Depression (was Mortgage Rates (was Momentarily Verbal)) ?

Q: I am aware of two major types of depression: (a) topical depression, which has an external cause that may or may not have a predictable life span (e.g., your husband is a drunk and your mother-in-law, who hates you, lives with the two of you, as was the case with one of my acquaintances), and (b) clinical depression, which is caused by some internal hormonal imbalance (that may or may not be chronic or cyclically acute and then non-existent) that adversely affects one's emotional balance.

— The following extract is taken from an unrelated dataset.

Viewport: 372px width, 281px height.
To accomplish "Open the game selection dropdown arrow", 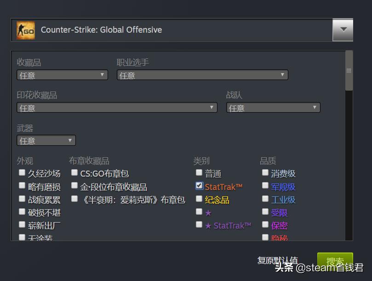I will pos(343,29).
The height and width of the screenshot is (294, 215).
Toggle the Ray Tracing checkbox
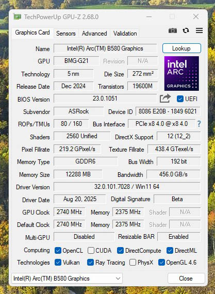pos(90,263)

A:I'm sure there are other types of depression. For example, just as some of us grew up thinking that the way to solve problems was by shouting at people, by expressing our anger about life's imperfections, there are people who learned that the best way to be consoled and pampered when they feel sad or otherwise unhappy is to act depressed (just as I act angry -- I'm not "acting" but acting out; and I would hold that some depressed people do the same). There is no panacea for real clinical depression, only a series of trials and errors with a variety of drugs: natural drugs like St John's wort, artifical drugs like fluoxetine (Prozac or Sarafem), and naturally-produced-in-one's-own-brain drugs like dopamine and norepinephrine, which come from doing things like running or otherwise exercising strenuously for 60 minutes or more. It is certainly possible for some individuals to "heal themselves" -- and that is the only interpretation one can put on "set aside everything you have been told about the condition" -- but it's not possible for all of us. Such a characterization also implies that what I as a life-long clinical depressive know about my psyche from years of reading about, talking about, and personally experiencing depression is useless and essentially false second-hand knowledge, i.e., not knowledge at all. Depression appears to be more of a symptom than a simple illness with a simple cause. Even when patients have very similar symptoms they may respond very differently to medication. This is why the old tricyclic antidepressants are still prescribed, for some people they are the best option available. Those two aren't mutually exclusive. Topical depression may respond to the same medication as clinical depression. Clinical depression may respond to the same 'talking therapy' as topical depression. Manic depression is a completely different kettle of worms that may or may not respond in the same way to clinical depression, and also has its own preferred medications, which sometimes work on other forms of depression. One thing that I found annoying was a recent letter I saw in a nespaper lettere column this week. A women who, for obvious reasons, had suffered topical depression wrote in response to a letter from someone who had clinical depression. Her letter could be paraphrased as "I had real depression, yours isn't real because you haven't been through what I went through, pull yourself together."